Por Alberto Silva
Las ideas de Donald Trump son muy simples. Su pensamiento tiende a reducir todo a blanco y negro. Las mujeres son bellas o feas. Los mexicanos que entran ilegalmente a Estados Unidos son todos unos criminales. Los que no son sus amigos son sus enemigos. Las cosas son buenas o malas. Por ejemplo, lo que es bueno para los demás países es malo para Estados Unidos. Por lo tanto, las importaciones, que según él benefician a los demás países, perjudican a los Estados Unidos. En consecuencia, es necesario limitar las importaciones y favorecer las exportaciones. Está reviviendo entonces el mercantilismo, una doctrina que la mayoría de los economistas pensaba que había sido extinguida por Adam Smith, justo cuando Estados Unidos declaró su independencia de Inglaterra, hace casi 250 años.
La política que quiere implantar Trump se basa en que el libre comercio es malo, al menos para los Estados Unidos, por lo que es necesario proteger al país, anulando o modificando todos los tratados de libre comercio que hayan firmado gobiernos anteriores, sean republicanos o demócratas, y obligando a los demás países a establecer relaciones comerciales más favorables para los Estados Unidos. En ese proceso, dada la importancia que tiene Estados Unidos en la economía global, las reglas del libre comercio se irán eliminando y la misma Organización Mundial de Comercio corre el riesgo de desaparecer. No importa lo que piensen sobre esto los economistas ni las instituciones como el Fondo Monetario Internacional.
Trump empresarial
Trump no cree en los objetivos superiores de paz y estabilidad mundial. Como presidente de los Estados Unidos está actuando como lo ha hecho siempre con sus empresas. Para Trump, los países, como las empresas, son competidores y es necesario vencerlos, a como dé lugar. Por ello, en su pensamiento simple, ha declarado la guerra comercial a China y a la Unión Europea y ha forzado a sus vecinos, México y Canadá, a revisar los términos del tratado de libre comercio entre los tres países de América del Norte.

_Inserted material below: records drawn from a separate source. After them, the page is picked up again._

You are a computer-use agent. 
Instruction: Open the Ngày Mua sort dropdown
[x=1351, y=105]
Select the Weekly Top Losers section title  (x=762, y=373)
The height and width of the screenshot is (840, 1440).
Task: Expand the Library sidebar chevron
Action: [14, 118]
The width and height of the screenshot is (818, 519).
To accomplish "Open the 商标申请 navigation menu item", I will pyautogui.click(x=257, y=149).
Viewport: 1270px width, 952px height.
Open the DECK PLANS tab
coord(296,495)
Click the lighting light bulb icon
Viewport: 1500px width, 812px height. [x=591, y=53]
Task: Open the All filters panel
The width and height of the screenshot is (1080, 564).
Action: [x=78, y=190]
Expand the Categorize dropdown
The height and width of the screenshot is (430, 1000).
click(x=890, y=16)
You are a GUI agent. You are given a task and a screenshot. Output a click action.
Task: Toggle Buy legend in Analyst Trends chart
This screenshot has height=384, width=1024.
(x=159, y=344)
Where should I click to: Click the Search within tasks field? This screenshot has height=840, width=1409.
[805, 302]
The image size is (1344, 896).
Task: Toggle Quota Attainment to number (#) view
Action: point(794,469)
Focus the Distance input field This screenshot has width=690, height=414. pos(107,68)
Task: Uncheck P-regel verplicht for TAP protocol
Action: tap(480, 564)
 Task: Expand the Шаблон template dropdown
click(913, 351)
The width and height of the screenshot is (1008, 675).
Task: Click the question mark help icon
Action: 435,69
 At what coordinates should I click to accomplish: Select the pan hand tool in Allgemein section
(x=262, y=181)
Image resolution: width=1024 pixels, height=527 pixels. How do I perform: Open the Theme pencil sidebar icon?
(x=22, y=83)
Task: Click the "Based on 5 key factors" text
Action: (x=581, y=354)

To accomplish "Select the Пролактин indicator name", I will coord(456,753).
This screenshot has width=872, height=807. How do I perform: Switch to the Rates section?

La estrategia de Trump consiste en aplicar mucha presión a sus “adversarios”, para que se sientan amenazados y cedan a sus propósitos. Si no lo hacen, como ha sucedido hasta ahora, entonces aparenta negociar y buscar una solución de compromiso. Pero sólo para atacar de nuevo cuando lo considere oportuno.
Posibilidades de éxito
Los planes del nuevo presidente de los Estados Unidos podrían entorpecerse no sólo con una resistencia eficaz y coordinada de los demás países, sino con una resistencia interna, provocada por un posible debilitamiento de las empresas que pretende proteger. Entre ellas, las automotoras y las exportadoras en general, y la consiguiente destrucción de empleos. Hasta ahora, Trump cuenta con el apoyo, aunque no unánime, del partido republicano, que lo llevó a la presidencia y que tiene mayoría parlamentaria.
Sin embargo, existe el riesgo de que los republicanos pierdan esa mayoría o al menos disminuyan su poder en el Congreso. Las elecciones del próximo mes de noviembre permitirán conocer si ese riesgo realmente existe e incluso determinar si la posibilidad de reelección de Trump en 2020 está en duda. Un riesgo quizás menos probable es que la investigación en curso sobre la colusión de su campaña con los rusos, para ganarle a Hillary Clinton, conduzca a su juicio político y eventual separación del cargo.
Tenga éxito o no Trump en su guerra comercial, y aunque considere que a Estados Unidos no le corresponde resolver los problemas económicos, sociales y políticos del resto del mundo, nos debe preocupar qué puede ocurrir si la democracia y la protección de los derechos humanos se debilitan aún más, debido a la falta de interés y de cooperación de los Estados Unidos por fortalecerlos, como ha sido su política exterior desde hace más de cinco décadas. Y qué puede ocurrir si la pobreza de los habitantes de los países subdesarrollados los sigue obligando a migrar hacia los países desarrollados, incluyendo a los mismos Estados Unidos. Lo que está en juego es bastante serio.